The system’s more dynamic capabilities include instantly changing some of the obstacles that the squad is faced with.
“We have a semi-automated forces computer, where the leadership can watch the whole scenario,” Gurule said. “As the squad is going through, leadership can send in last minute orders, changing the mission.
“They can see what is going on live and tell us to change things, (such as) ‘I want you to put an IED on that road,’ or ‘they are not paying attention, hit them with a sniper,’” he said. “We can change things on the fly, without the squad ever seeing it happen.”
The cost-effectiveness of the system is an advantage which will allow units to remain prepared for future operations.

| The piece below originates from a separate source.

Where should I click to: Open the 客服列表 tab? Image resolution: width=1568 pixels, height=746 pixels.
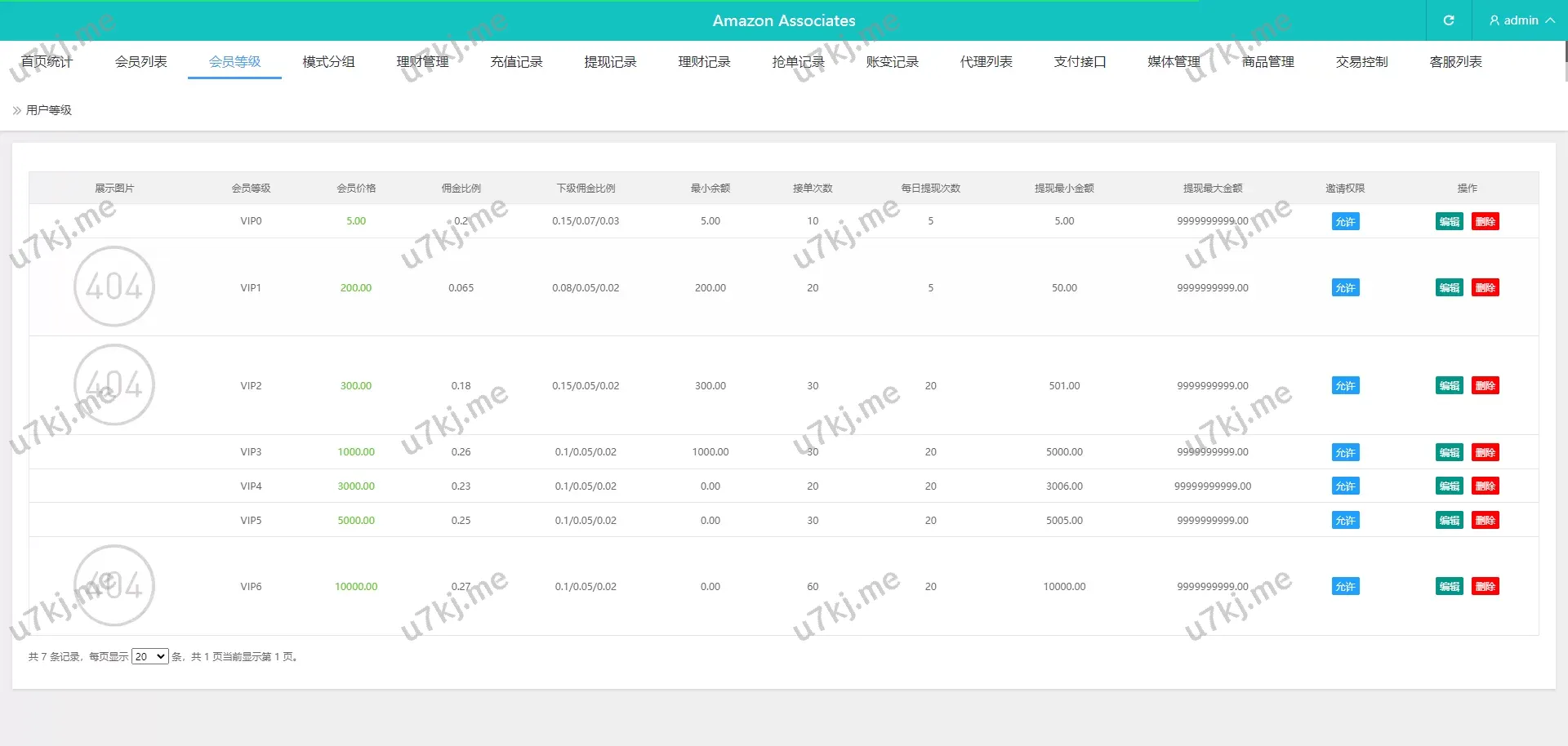1455,62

“Cost is one big advantage, it does not cost the unit anything to use as long as it is within a 40-hour span,” Hitchcock said.
“There is no maintenance cost for the unit on the equipment, and hours (spent) picking up brass afterwards. The training block is flexible and doesn’t have to be the standard Monday through Friday.”
The DSTS also has the capability to supplement a nine-man squad with platoon and company-sized digital Soldier simulations to assist in maneuvers.
DSTS can be used by Soldiers on profiles, Hitchcock said. They can train within the limits of their profiles because it is a virtual scenario, and they won’t have to worry about their physical limitations.
The CCTT is located in building 2135 on Khe Sanh Street. Unit training can be scheduled by calling 526-1352 or 433-6903. For a complete list of training available, visit the War Fighter Catalog at http://carsportal.carson. army.mil/dir/dptm/mctc/default.aspx.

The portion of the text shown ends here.